カンナは商売の要諦というのを心得ている。この店が「前に比べれば、だいぶマシになった」のも確かだった。いや、前が酷すぎたのだ。日がな一日ガラスの先を眺めてるだけで、お客さんなんて一人も来なかった。まあ、その代わりといってはなんだけど、彼の方も夏場はTシャツに半ズボン、涼しくなるとトレーナーにジーンズといった格好で、とても占い師にみえる姿ではなかった。

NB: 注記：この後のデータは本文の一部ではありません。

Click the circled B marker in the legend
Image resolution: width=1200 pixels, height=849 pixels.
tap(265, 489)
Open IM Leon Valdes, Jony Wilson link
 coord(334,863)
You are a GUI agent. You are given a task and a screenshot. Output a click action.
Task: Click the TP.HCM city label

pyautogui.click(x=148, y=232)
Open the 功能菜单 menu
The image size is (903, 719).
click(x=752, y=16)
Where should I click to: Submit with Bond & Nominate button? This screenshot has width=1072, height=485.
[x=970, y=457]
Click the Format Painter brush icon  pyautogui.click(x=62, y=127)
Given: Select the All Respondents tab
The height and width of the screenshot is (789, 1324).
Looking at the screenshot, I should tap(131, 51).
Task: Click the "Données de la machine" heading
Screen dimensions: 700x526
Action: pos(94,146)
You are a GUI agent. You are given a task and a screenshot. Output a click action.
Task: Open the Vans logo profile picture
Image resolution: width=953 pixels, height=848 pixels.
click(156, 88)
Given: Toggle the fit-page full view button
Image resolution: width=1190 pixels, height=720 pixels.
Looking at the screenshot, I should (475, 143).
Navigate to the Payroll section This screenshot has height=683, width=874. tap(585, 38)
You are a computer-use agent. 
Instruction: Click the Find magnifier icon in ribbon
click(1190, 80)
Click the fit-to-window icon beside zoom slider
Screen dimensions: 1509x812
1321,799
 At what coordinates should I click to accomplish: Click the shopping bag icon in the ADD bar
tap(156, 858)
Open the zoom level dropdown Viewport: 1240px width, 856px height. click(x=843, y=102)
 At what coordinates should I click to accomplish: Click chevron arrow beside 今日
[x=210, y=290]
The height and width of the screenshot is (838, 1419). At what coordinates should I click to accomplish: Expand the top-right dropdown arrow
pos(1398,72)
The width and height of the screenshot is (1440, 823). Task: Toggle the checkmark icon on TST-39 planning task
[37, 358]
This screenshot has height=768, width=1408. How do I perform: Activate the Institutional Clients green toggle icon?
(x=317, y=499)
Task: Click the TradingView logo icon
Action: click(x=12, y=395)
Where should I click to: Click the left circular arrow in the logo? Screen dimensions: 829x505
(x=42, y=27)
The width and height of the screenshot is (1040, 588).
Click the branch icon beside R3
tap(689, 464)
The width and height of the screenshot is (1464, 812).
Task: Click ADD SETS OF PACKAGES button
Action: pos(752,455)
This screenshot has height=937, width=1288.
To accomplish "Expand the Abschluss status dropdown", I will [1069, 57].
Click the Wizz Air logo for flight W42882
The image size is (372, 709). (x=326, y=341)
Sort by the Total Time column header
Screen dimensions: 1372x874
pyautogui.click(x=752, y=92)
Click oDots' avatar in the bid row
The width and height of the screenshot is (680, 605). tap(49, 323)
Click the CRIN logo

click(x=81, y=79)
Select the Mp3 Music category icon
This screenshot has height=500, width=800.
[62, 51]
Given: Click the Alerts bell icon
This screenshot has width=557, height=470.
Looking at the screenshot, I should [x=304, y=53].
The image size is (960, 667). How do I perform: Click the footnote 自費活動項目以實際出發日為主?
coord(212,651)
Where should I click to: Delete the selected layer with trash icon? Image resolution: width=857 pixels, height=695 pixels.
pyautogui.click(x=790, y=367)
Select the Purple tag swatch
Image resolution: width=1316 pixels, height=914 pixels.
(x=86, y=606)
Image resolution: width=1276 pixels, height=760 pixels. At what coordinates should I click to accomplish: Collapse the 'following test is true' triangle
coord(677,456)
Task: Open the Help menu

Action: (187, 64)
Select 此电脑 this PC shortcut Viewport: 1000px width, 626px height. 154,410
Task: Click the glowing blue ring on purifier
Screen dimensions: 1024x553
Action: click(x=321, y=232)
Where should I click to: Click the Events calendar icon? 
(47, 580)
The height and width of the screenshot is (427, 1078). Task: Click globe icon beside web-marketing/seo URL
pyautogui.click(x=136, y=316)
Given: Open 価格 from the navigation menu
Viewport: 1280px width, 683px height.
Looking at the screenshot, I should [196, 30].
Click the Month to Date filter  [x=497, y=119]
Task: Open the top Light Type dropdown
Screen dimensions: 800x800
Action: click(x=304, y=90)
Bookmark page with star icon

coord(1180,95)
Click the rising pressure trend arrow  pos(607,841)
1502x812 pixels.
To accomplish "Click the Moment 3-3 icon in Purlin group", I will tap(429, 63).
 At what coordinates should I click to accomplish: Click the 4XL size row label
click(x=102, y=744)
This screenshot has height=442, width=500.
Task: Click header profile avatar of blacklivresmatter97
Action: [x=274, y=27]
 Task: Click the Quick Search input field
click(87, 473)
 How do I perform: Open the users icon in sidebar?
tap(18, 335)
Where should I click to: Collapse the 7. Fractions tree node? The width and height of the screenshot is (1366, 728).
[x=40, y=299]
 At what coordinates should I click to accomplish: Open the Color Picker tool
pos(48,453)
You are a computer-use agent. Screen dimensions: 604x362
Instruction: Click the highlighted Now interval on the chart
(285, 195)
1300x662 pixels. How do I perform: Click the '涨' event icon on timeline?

「ねえ、もうちょっとは占い師らしい服装ってのがあるでしょ?」
初めて顔を合わせたとき、カンナはそう言った。彼女は蓮實淳の元恋人の従妹だ。非常に簡単にいうとそれだけの関係だった。それがどうして一緒に働くことになったのかは、まあ、いろいろな要因があるのだけど、その最も大きいものは彼の持つ〈能力〉にあった。これも非常に簡単にいうと、カンナがその〈能力〉に強く惹かれたということになる。
ところで、その〈能力〉については簡単に述べるのが難しいので、ちょっとだけ後回しにさせてもらう(簡単に書くと馬鹿げてると思われる可能性があるからだ)。とにかく、カンナは初めて会ったとき、彼の〈能力〉に感嘆はしたものの、その服装なり、態度なり、店の内装なり――つまりは見せ方や売り出し方に文句を言ったのだ。